__Aim of the exercise__. Only the lines below starting at the one containing "You are a computer-use agent. 1181x630" and ending at the one containing "This screenshot has height=1340, width=1749." belong in the answer, each copied exactly.

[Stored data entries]
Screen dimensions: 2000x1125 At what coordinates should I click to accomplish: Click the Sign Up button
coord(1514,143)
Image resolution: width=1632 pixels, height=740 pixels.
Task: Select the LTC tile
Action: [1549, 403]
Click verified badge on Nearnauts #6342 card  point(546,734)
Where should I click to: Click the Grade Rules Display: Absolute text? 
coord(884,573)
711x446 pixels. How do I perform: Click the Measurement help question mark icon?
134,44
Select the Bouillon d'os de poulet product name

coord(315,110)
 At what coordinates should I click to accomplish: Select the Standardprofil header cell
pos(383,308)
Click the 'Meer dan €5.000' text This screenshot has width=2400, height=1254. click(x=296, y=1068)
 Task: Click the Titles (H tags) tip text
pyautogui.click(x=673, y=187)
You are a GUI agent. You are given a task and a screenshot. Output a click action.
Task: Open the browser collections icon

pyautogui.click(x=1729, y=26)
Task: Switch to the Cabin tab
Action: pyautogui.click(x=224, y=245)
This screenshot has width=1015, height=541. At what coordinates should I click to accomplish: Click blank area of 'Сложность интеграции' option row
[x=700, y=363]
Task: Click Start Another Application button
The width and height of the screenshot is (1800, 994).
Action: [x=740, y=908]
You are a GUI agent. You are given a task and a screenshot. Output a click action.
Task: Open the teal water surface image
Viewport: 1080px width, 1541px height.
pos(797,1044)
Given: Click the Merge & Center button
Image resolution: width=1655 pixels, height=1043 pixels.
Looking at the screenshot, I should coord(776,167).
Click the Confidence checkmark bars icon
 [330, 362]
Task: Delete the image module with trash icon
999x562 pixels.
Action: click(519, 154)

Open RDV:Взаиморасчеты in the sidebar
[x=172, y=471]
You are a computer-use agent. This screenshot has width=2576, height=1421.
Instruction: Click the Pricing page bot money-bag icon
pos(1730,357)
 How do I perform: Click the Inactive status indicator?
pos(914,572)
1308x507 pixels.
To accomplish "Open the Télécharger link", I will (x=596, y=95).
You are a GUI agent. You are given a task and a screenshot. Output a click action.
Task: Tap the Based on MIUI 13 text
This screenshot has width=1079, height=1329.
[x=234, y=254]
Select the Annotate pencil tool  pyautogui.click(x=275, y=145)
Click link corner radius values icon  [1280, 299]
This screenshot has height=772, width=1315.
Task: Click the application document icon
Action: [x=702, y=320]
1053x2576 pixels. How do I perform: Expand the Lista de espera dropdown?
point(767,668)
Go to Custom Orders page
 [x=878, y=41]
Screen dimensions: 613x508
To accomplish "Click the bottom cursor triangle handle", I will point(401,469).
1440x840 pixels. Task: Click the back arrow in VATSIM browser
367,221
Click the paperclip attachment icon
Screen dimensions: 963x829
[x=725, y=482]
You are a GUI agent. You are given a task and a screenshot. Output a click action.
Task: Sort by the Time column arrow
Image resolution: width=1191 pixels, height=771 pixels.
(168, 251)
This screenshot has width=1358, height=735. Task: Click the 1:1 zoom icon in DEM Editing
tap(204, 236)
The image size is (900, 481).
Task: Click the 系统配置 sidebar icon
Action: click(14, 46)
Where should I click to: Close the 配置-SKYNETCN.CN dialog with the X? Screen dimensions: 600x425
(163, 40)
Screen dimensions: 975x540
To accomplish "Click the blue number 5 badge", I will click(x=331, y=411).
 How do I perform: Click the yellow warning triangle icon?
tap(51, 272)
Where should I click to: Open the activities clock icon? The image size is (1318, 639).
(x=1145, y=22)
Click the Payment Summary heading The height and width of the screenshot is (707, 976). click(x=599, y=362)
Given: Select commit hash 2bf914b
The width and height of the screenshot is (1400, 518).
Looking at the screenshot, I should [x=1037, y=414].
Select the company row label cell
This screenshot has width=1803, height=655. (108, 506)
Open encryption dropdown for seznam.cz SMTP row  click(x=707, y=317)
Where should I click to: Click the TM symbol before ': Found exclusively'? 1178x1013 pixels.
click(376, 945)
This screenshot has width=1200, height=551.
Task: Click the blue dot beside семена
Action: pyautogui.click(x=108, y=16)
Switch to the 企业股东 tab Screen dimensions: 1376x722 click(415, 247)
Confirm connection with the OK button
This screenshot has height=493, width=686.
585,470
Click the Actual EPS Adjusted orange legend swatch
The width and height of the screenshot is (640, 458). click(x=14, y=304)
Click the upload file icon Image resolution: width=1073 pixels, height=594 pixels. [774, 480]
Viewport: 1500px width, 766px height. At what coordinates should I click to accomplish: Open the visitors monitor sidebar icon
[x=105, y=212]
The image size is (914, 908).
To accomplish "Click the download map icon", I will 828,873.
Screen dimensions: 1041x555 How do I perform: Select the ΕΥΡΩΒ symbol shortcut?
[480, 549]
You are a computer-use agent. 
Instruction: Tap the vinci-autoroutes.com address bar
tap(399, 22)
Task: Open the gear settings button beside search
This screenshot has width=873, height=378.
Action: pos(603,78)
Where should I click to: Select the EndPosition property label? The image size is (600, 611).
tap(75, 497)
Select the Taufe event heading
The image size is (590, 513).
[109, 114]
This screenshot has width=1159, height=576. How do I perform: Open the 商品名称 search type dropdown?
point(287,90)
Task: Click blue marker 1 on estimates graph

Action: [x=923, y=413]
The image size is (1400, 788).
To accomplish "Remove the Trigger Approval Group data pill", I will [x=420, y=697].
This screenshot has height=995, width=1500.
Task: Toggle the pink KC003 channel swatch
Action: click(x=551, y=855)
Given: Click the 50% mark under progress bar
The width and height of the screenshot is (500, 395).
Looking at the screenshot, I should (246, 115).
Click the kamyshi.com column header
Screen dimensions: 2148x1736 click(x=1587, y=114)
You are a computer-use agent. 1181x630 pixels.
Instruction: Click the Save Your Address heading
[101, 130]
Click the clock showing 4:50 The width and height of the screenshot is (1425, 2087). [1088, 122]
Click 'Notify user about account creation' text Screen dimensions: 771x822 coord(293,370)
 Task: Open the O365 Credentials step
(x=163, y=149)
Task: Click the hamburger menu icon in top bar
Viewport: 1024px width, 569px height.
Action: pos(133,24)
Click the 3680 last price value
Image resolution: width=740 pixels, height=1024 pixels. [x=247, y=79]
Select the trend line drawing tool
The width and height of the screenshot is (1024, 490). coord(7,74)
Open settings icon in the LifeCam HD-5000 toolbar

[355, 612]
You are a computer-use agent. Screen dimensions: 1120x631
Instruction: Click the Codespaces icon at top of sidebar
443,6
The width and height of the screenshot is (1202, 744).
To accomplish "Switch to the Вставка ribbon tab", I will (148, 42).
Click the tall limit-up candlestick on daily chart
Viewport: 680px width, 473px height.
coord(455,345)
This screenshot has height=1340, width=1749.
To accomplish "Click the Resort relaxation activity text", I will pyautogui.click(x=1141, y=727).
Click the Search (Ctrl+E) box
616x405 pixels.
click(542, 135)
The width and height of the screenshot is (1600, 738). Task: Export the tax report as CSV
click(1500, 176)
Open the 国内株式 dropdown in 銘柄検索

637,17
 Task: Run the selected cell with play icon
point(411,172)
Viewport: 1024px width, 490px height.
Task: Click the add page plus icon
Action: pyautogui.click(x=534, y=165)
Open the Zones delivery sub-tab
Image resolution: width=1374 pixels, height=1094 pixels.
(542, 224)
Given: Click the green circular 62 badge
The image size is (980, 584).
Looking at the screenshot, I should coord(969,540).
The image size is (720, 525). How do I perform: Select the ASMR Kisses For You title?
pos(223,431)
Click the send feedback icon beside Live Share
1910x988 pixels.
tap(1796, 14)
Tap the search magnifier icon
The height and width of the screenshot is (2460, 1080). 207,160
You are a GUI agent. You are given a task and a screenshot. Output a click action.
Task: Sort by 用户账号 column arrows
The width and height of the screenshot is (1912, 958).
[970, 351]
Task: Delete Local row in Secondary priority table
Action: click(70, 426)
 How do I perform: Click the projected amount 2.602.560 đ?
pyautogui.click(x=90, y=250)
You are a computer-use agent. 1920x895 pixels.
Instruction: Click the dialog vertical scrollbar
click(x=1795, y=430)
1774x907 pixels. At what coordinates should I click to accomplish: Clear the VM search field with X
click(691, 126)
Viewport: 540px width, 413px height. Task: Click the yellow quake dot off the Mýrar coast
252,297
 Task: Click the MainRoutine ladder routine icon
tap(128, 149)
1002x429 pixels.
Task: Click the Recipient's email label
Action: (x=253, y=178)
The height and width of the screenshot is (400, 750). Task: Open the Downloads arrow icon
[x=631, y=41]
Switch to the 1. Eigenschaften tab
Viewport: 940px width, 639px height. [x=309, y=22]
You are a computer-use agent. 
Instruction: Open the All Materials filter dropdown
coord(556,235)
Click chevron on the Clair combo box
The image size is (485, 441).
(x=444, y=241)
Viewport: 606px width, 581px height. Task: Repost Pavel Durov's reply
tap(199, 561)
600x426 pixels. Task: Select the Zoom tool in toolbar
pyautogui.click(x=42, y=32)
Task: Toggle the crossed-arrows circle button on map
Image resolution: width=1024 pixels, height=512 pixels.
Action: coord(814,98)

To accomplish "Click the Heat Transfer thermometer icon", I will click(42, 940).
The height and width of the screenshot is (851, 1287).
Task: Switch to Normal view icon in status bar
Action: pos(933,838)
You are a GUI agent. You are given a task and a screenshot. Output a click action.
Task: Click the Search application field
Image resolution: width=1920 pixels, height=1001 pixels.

__Answer to this problem__.
You are a computer-use agent. 1181x630 pixels.
Instruction: Click the Save Your Address heading
[101, 130]
Click the clock showing 4:50 The width and height of the screenshot is (1425, 2087). [1088, 122]
Click 'Notify user about account creation' text Screen dimensions: 771x822 coord(293,370)
 Task: Open the O365 Credentials step
(x=163, y=149)
Task: Click the hamburger menu icon in top bar
Viewport: 1024px width, 569px height.
Action: pos(133,24)
Click the 3680 last price value
Image resolution: width=740 pixels, height=1024 pixels. [x=247, y=79]
Select the trend line drawing tool
The width and height of the screenshot is (1024, 490). coord(7,74)
Open settings icon in the LifeCam HD-5000 toolbar

[355, 612]
You are a computer-use agent. Screen dimensions: 1120x631
Instruction: Click the Codespaces icon at top of sidebar
443,6
The width and height of the screenshot is (1202, 744).
To accomplish "Switch to the Вставка ribbon tab", I will (148, 42).
Click the tall limit-up candlestick on daily chart
Viewport: 680px width, 473px height.
coord(455,345)
This screenshot has height=1340, width=1749.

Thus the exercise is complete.